One of the ways the town celebrated its heritage during Jim Butler Days was by mucking things up during the 2014 Nevada State Mining Championships.
There were 34 muckers, 11 of whom were women, and twelve jackers coming from many states. Two muckers in the top three were from Pahrump. Not even the brief rainfall could keep the die-hard competitors away from competing. The rain just made the mucking contest even more interesting because the dirt was heavier and the participants had to put out more effort.
James Eason was the fastest mucker. In this contest, the fastest to fill a mining cart with dirt using a shovel is the winner. Eason had the cart full in 2:04.24 and became the winner of the mucking competition, followed by Daniel Falkowski (2:32.98). Jesse Pattridge, from Colorado, was third with a time of 2:38.56. The winner took home the $600 of the first prize and a silver shovel as trophy, the second contestant earned $300 and the third one $150.
When the mucking men’s singles were over, it was time for the team competition. This contest was hard-fought between two teams paired by random. Pattridge and Steve MacDonald won a very close struggle against Eason and Falkowski. The first team took 51.53 seconds to fill the wheelbarrow and the second one 52.46. There were ten teams in total competing for one of the three prizes of $300, $200 and $100 for each member.

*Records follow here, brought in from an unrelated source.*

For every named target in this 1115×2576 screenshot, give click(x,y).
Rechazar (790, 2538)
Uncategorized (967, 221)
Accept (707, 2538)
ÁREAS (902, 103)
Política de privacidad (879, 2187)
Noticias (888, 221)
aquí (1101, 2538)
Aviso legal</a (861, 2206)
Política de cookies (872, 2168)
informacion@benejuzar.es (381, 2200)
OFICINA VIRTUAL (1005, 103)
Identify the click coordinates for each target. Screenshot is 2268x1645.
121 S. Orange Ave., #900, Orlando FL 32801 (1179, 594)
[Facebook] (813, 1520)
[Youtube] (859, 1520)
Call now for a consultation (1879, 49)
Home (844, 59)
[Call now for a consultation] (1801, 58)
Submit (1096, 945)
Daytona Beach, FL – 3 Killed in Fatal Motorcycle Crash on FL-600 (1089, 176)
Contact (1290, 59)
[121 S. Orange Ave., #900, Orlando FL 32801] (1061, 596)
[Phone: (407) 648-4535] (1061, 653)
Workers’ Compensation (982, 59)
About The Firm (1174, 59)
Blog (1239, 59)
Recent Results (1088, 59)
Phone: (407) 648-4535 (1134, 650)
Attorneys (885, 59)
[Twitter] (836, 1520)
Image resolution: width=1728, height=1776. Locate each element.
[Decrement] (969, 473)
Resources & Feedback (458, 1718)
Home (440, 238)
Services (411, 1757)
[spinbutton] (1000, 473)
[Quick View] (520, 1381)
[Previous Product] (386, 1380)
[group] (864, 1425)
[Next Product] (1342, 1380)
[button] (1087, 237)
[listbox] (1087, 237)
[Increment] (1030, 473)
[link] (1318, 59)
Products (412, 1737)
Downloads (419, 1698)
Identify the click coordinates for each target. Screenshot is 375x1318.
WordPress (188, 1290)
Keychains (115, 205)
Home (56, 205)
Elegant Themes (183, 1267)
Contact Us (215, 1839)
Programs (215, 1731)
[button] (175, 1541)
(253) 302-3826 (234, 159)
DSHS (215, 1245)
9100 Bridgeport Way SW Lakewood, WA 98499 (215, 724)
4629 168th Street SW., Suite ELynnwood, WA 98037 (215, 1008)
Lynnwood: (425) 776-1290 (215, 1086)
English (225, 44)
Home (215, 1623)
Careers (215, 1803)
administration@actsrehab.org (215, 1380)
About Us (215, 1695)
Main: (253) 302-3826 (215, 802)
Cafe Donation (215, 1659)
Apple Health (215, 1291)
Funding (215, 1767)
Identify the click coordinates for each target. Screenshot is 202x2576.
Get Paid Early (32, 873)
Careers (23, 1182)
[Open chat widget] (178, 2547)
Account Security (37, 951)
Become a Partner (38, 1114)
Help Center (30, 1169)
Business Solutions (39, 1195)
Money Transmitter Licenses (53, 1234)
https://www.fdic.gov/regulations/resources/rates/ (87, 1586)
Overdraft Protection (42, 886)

For the women, Toni Wombaker crushed her five opponents and mucked her way to a new state record with a time of 2:01.41. The top lady is married to Tim Wombaker, principal at Rosemary Clarke Middle School. Along with the title she took home the $300 check. In second place was Janina Easley, whose time was 3:15.78. Her time was 1:14 more than the winner. Cassandra Selbach is also from Pahrump and won third with a time of 3:39.28.
In the team competition, Selbach became Wombaker’s partner in the mucking team competition and they worked together towards the victory (1:09.93). Amy Dowers and Kacie Dowers took the second place (1:15.41), Janina Easley and Elaine Vail were third (1:21.40) and Emily and Khris Campos took 4th (2:36.31).
After the mucking contest, the business switched from dirt to granite. The hand drilling competition had twelve participants that sweated blood to achieve the silver hammer trophy. In this contest, each person uses a sledge hammer to bore a hole using a steel bit, which is powered by pure muscle.
The first prize for the top Single Jack was $100 for every inch drilled. It was an uphill struggle with high level competitors such as Jesse Pattridge, who was the last year’s winner. For Pattridge, it was not to be. He took second place ($800 cash prize) after drilling 11- 7/32 inches. Tom Donovan, from Reno, who has been competing in Tonopah for twenty years, drilled 13-3/32 inches in 10 minutes for the championship and a $1,300 check. The third place was won by Steve MacDonald, who drilled 10-13/16 inches and won $400. Craig Leedy was fourth (10- 3/32”) and Tim Leedy took fifth (8-13/16”); they each won $200 and a $100 check respectively.